• _EXCERPT TO READ_:
_ _ _ _
Marie Curie: Uncovering a little known piece of history

Marie Curie is, without a doubt, the most well-known female scientist in the world. She conducted pioneering research in radioactivity and was the first woman to win the Nobel Prize, as well as the first person (and only woman) to win the Prize twice - and she happened to do it in two different disciplines (Physics and Chemistry). Her stern character and fierce dedication to her work have defined this emblematic figure until now. But, how much do we really know about her? While sorting through the Curie family archives at The National Library of France, writer and journalist Marie-Noëlle Himbert uncovered an unpublished manuscript written by Madame Curie in 1919, which reveals a new facet of this brilliant scientist: her active participation in the First World War.

Himbert looked beyond the “cold, closed-off woman… always dressed in black, who worried little over her appearance”, and discovered, through this manuscript, that Marie Curie was “more than a warrior, she was deeply human, with a strong desire for action and justice.”
_ _ _ _
• _PROVIDED DATA_:
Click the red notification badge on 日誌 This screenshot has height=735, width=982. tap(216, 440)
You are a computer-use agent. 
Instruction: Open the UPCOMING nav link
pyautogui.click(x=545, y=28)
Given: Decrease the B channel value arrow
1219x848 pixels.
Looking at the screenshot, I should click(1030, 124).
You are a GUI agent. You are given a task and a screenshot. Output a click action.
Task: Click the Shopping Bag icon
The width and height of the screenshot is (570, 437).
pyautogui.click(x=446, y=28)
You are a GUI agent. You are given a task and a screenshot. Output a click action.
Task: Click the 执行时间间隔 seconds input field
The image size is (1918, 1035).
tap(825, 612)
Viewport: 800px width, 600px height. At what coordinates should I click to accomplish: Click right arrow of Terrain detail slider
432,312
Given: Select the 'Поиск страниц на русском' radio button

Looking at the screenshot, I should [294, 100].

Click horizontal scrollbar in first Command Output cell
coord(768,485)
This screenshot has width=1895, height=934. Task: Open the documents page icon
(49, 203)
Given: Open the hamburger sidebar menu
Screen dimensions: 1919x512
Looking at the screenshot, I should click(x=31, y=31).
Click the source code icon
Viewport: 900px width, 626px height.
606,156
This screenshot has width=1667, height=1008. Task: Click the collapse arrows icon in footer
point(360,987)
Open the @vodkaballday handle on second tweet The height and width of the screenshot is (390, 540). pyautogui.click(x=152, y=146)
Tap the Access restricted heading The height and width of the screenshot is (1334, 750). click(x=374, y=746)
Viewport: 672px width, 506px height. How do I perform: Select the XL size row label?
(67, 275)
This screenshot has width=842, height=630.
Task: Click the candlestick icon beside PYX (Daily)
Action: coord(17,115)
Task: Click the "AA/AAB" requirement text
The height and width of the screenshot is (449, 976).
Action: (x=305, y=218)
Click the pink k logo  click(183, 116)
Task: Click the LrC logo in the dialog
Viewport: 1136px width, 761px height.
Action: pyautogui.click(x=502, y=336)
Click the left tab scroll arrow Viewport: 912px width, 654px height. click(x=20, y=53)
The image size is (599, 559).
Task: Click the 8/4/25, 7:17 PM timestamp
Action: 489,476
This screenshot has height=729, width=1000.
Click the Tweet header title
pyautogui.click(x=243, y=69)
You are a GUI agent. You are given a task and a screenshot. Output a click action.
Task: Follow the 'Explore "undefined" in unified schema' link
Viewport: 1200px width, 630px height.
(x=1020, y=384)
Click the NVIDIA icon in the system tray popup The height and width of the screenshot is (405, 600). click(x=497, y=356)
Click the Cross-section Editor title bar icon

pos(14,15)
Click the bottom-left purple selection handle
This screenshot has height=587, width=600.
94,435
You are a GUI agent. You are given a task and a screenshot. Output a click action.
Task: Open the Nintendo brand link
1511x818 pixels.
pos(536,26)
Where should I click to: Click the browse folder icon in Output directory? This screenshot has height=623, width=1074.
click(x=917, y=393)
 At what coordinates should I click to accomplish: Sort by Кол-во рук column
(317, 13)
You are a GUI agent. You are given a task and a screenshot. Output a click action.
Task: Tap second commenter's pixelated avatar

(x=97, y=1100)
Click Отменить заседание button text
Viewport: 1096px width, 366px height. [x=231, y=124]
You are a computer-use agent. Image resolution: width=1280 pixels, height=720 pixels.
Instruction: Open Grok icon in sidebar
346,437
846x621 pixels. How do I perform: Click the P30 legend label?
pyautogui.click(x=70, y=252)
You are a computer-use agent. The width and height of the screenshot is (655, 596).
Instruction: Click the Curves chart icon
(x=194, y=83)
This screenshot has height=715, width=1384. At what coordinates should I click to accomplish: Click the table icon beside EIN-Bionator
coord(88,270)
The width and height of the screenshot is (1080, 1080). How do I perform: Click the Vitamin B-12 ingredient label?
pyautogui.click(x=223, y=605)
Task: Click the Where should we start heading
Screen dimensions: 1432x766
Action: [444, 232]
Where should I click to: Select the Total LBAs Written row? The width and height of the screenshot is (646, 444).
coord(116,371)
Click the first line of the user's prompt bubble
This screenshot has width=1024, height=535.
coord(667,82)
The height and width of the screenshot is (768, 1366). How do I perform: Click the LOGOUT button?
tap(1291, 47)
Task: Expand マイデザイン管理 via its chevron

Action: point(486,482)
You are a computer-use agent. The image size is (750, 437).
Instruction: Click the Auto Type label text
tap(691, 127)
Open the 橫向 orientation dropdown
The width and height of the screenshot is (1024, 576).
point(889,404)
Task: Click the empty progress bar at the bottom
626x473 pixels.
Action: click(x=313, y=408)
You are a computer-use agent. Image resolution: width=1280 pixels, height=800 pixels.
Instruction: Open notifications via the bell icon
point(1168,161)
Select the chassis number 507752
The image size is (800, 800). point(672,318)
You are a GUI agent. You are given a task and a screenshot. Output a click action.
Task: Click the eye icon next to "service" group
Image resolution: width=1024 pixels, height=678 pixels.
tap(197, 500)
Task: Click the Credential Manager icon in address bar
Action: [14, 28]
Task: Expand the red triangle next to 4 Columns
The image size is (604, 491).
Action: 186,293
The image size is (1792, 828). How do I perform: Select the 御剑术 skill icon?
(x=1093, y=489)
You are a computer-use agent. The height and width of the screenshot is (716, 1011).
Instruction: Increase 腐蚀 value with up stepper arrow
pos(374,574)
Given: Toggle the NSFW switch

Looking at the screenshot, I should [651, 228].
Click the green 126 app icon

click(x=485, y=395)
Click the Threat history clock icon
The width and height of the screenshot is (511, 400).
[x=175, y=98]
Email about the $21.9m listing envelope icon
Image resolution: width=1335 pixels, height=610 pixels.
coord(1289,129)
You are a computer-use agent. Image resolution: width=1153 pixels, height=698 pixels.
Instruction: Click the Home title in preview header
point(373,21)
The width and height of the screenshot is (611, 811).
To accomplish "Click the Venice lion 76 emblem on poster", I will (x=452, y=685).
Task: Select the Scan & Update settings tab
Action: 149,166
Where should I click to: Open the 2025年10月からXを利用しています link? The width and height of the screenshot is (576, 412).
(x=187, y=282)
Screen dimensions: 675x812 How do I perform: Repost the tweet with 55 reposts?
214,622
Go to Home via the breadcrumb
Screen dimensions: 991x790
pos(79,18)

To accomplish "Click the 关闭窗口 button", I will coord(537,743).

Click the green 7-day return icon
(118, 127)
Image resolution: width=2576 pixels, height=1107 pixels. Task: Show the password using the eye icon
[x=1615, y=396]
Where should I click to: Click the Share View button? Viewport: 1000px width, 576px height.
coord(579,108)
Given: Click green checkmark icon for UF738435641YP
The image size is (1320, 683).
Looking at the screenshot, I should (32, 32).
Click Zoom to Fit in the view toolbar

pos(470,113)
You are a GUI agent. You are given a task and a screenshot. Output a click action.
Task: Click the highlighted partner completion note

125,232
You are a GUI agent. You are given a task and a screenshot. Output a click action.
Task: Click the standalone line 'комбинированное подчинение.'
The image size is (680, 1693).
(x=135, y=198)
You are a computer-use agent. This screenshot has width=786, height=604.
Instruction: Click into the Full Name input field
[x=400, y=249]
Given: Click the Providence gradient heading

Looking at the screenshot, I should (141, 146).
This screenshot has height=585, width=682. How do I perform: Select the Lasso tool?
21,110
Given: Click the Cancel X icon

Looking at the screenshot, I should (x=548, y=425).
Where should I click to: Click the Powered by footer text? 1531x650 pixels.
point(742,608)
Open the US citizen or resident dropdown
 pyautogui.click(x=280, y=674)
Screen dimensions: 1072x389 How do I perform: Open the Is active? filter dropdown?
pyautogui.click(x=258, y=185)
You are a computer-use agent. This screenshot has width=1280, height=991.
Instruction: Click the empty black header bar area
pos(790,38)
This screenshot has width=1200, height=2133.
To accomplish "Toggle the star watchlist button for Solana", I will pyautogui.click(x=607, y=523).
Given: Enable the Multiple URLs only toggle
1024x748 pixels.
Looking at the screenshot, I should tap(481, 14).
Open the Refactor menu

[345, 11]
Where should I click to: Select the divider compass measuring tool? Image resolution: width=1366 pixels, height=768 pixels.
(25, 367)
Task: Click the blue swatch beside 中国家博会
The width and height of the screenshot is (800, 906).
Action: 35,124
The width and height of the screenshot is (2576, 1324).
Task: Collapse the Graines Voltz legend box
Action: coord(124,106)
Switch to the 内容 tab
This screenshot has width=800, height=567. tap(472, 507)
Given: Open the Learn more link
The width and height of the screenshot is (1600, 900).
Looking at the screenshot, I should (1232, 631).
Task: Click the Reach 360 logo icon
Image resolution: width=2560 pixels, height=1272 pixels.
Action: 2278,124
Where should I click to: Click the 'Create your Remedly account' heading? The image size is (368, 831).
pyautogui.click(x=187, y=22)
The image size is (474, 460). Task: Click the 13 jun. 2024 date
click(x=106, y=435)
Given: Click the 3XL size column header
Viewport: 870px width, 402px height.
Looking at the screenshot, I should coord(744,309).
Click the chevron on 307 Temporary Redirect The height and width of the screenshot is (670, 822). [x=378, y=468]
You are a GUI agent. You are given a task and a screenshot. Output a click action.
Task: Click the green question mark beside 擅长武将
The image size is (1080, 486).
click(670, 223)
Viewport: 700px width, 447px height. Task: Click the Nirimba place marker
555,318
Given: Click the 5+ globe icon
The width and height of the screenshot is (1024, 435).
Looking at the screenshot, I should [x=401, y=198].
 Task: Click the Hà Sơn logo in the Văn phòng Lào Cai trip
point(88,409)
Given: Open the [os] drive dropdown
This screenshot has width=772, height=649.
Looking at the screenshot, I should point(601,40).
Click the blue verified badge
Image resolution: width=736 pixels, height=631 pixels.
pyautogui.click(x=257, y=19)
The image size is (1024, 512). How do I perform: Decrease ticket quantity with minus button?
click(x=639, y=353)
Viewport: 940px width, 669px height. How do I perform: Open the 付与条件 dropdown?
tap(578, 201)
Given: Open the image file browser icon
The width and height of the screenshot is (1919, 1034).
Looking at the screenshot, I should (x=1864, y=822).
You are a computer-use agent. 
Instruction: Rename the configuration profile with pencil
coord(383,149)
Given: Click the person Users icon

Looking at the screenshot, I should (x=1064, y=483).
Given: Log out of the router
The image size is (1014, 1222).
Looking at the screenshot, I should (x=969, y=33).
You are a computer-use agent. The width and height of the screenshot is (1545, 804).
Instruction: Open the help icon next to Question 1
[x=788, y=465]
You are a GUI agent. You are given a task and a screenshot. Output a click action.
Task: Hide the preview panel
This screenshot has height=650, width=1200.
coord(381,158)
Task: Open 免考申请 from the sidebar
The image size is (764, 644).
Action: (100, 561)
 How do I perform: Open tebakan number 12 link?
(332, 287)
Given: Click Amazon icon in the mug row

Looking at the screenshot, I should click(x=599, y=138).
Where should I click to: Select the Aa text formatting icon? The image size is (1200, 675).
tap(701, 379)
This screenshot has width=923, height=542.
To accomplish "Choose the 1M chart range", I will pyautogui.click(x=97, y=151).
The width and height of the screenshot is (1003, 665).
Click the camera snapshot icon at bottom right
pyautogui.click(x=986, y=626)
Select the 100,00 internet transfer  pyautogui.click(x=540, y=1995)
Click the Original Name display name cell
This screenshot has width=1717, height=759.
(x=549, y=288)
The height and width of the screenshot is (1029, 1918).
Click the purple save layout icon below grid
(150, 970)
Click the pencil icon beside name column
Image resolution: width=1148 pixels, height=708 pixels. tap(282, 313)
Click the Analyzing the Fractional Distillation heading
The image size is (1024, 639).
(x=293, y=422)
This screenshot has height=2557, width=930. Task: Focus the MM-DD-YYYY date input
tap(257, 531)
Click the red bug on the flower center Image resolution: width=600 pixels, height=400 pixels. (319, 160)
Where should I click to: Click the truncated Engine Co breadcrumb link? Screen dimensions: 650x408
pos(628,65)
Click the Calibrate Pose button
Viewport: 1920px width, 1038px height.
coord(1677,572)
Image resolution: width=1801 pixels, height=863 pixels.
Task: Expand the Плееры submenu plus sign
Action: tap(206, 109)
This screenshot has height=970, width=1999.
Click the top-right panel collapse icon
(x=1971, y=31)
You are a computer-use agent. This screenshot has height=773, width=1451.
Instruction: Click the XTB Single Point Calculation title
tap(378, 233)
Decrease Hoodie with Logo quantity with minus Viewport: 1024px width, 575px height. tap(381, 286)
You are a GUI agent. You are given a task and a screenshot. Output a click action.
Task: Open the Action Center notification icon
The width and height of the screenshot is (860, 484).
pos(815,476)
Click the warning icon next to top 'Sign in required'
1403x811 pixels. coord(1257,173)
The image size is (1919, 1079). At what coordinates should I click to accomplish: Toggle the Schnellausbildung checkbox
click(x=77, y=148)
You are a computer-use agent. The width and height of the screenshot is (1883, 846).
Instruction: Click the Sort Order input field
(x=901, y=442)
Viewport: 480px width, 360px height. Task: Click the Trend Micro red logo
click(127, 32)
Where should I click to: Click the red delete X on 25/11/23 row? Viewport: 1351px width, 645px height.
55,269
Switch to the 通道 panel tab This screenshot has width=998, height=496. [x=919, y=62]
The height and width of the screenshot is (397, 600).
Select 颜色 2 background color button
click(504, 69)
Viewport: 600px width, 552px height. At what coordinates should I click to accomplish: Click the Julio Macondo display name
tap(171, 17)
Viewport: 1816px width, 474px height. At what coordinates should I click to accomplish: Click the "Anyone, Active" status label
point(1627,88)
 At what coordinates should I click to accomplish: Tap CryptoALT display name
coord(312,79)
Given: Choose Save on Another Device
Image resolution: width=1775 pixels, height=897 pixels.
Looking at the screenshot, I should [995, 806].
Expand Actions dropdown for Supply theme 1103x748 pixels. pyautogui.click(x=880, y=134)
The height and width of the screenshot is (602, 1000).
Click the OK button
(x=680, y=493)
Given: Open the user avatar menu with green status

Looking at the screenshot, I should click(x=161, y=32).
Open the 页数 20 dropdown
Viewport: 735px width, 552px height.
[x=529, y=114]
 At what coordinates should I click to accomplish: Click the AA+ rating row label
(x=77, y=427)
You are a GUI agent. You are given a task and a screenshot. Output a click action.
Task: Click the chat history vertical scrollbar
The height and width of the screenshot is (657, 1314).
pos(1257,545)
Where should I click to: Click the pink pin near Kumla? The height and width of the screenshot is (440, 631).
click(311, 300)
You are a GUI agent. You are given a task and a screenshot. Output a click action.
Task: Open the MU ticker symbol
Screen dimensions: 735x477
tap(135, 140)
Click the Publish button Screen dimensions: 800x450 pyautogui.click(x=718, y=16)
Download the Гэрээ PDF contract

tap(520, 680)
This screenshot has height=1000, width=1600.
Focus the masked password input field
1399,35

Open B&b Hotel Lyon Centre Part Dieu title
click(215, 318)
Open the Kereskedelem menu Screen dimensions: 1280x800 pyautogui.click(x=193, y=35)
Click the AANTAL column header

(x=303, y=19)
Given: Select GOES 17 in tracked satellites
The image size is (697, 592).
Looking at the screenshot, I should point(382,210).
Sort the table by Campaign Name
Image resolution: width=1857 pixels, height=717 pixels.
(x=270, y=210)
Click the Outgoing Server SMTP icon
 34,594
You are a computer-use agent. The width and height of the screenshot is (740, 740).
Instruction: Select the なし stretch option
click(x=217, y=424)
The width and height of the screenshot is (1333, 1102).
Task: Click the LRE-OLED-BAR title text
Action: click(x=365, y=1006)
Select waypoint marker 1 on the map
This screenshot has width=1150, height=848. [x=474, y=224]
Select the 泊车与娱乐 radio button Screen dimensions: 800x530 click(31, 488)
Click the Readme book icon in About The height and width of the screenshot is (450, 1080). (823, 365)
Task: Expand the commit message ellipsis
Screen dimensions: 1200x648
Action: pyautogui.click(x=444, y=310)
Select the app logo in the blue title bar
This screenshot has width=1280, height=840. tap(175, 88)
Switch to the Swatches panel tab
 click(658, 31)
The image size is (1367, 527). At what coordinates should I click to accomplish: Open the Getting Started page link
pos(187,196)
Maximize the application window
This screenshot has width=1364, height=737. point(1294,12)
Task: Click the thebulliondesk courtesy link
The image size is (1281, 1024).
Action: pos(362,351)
_ _ _ _
• _INSTRUCTIONS FOR THE TASK_: Write the next paragraph of the article about Marie Curie's unpublished 1919 manuscript, starting right after its final sentence.

• _YOUR RESPONSE_:
The war: a call to action

Part of Marie Curie’s little known history is her strong contribution to the war effort. In 1914, after having learned how to use X-rays for diagnostic purposes from Dr. Antoine Béclère, she embarked on a mission to help treat soldiers injured in combat. With the help of generous benefactors, she gathered some 200 vehicles, equipped them, and set out to the battlefields. This new technology allowed Madame Curie to distinguish between bullet wounds, broken bones, and shrapnel. It is estimated that these 200 vehicles, nicknamed Little Curies, contributed to saving the lives of some 1 million people during the war.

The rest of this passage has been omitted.